NASA Grants an Additional $100 to Develop Private Space Stations

14th Jan 2024
NASA Grants an Additional $100 to Develop Private Space Stations

NASA has granted almost $100 million in extra funding to companies working on low Earth orbit infrastructure. 

As the International Space Station (ISS) is scheduled to retire in 2030, NASA has collaborated with Voyager Space and Blue Origin under its Commercial Low Earth Orbit Destinations (CLD) project to conceptualize a new orbiting laboratory. On the 5th of January, NASA made adjustments to its current Space Act Agreements, including reallocating funds and adding new development landmarks. 

According to a statement from the space agency, NASA’s director of commercial space, Phil McAlister, stated that the partners and NASA would greatly benefit from the new milestones, facilitating a seamless transition from the ISS to privately-owned low Earth orbit infrastructure. 

NASA Awards Additional Funding to Blue Origin and Voyager Space for Developing New Commercial Space Stations

Blue Origin has been granted an extra $42 million, in addition to its $130 million grant, to work on developing the Orbital Reef low Earth orbit space station concept with the aid of several other companies, including Amazon, Boeing, and Sierra Space. As per the statement, the increased funding will support technology maturation and further component design reviews, along with the station’s sustaining systems, like atmospheric monitoring and water filtration. 

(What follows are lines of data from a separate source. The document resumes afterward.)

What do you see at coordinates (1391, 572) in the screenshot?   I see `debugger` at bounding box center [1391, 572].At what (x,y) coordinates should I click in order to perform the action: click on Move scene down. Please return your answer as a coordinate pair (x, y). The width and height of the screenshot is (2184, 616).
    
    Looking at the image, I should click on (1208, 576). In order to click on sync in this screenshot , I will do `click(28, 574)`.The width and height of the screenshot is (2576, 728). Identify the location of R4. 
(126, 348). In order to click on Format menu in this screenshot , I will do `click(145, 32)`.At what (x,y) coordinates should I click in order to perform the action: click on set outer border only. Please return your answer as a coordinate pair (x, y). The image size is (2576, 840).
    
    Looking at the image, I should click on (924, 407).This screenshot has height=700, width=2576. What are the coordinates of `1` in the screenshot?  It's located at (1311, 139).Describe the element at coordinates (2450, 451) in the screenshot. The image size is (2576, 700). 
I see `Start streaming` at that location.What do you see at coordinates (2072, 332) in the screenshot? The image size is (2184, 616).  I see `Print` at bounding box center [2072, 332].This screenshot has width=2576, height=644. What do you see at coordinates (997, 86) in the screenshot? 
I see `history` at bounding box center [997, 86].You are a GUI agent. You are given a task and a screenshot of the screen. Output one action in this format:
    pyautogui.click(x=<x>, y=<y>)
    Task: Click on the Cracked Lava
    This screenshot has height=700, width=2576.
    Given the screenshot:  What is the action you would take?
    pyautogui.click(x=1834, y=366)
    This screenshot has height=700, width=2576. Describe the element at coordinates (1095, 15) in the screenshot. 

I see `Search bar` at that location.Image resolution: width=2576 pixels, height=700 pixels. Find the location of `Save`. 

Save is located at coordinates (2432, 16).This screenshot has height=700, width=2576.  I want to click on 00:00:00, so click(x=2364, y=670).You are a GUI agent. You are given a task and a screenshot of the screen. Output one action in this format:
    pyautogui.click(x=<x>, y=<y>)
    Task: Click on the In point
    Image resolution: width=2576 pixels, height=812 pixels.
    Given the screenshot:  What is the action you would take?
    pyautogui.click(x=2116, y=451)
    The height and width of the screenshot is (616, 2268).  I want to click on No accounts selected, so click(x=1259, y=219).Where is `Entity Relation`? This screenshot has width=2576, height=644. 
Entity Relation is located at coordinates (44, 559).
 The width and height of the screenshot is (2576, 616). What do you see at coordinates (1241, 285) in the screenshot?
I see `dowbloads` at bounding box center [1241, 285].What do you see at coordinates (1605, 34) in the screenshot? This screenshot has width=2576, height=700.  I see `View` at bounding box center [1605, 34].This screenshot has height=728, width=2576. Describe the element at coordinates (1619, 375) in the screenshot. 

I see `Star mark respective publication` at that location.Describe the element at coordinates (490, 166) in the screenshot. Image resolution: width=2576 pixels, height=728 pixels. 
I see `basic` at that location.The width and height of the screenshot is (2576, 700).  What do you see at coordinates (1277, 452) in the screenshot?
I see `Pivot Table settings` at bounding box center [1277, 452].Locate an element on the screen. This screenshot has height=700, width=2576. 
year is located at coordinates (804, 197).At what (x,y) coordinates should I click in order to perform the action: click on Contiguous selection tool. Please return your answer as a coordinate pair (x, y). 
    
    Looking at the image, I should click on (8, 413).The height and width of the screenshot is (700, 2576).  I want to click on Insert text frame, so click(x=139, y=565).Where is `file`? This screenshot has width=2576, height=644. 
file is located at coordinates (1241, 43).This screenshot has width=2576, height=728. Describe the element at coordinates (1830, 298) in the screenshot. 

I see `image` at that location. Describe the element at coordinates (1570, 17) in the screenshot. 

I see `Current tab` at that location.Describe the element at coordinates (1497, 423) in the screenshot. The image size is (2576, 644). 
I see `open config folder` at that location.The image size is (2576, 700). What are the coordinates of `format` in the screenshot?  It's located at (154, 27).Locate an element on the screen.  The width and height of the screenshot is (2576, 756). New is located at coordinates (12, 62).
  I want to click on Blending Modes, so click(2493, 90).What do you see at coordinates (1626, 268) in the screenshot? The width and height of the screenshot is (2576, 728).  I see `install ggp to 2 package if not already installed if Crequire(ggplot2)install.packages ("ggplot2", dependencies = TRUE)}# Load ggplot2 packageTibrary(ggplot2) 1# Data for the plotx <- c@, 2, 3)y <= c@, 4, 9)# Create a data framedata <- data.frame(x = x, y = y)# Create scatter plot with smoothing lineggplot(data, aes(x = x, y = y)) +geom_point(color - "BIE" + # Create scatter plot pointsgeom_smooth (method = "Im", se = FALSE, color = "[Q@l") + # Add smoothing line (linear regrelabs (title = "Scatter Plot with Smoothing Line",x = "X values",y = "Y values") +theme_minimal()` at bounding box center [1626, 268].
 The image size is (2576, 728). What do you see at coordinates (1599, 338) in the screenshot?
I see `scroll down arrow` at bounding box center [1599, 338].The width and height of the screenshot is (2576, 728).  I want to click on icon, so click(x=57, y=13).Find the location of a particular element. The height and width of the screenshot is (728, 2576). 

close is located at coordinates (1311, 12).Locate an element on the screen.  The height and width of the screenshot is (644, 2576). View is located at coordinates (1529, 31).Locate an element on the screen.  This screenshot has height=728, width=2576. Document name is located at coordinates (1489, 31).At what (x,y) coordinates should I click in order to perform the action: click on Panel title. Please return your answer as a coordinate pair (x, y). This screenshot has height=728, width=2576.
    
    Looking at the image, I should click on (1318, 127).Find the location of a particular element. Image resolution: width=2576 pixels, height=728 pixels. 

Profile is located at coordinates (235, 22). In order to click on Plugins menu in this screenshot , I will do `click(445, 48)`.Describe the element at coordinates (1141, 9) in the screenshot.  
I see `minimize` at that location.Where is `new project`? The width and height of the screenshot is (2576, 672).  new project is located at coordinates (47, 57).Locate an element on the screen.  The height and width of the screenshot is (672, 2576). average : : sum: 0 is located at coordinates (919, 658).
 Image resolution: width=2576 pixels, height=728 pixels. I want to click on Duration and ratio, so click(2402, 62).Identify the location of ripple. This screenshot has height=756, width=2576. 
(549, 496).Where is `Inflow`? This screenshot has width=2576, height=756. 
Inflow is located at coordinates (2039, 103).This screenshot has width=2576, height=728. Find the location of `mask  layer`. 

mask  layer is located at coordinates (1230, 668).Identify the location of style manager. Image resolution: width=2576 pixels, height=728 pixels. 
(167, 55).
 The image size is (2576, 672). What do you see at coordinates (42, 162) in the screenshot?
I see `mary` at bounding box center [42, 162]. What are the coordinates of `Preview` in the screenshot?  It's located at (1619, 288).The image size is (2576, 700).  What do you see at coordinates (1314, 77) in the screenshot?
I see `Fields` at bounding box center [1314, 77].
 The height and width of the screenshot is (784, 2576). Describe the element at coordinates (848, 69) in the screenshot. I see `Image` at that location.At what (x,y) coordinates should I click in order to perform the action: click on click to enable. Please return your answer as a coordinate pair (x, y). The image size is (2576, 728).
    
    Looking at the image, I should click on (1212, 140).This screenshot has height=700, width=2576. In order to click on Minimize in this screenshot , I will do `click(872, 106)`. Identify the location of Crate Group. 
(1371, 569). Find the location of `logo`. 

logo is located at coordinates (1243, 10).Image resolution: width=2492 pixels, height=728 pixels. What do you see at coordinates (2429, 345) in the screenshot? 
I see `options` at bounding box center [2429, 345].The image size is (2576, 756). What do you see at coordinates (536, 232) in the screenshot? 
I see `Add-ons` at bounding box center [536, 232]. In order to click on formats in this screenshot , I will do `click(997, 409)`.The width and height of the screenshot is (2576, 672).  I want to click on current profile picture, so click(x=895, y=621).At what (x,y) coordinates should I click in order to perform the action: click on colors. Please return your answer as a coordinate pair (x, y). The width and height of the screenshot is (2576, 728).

Voyager Space has been granted an additional $57.5 million to its initial $160 million grant for designing the Starlab orbiting complex, which is being developed in collaboration with Lockheed Martin, Northrop Grumman, and Nanoracks. The additional funding will help accomplish numerous development landmarks geared towards assembly, testing, operating, and integration, along with a proximity operations demonstration and rendezvous. 

Voyager Space and Northrop Grumman Enter into Partnership, Resulting in Reallocated Funds

The extra funding awarded to Voyager Space is set to be utilized to advance Northrop Grumman’s Cygnus spacecraft after the two companies entered into a new partnership agreement. Prior to this agreement, Northrop Grumman and NASA had established a separate Space Act Agreement to work on their own orbital station. However, Northrop Grumman has since revealed that it will collaborate with Voyager Space to carry cargo toward Starlab via its Cygnus spacecraft. 

Due to this collaboration, Northrop Grumman terminated its contract with NASA, and a combined amount of $99.5 million in program funding, including the remaining funds from Northrop Grumman’s agreement, were reallocated to Voyager Space and Blue Origin. A portion of the reassigned funds will be utilized to update the Cygnus spacecraft, allowing it to dock with Starlab.

NASA has teamed up with several companies to conceptualize and construct commercial space stations as well as facilitate research, testing, and training in space. The goal is to commence operations before the ISS is phased out in 2030.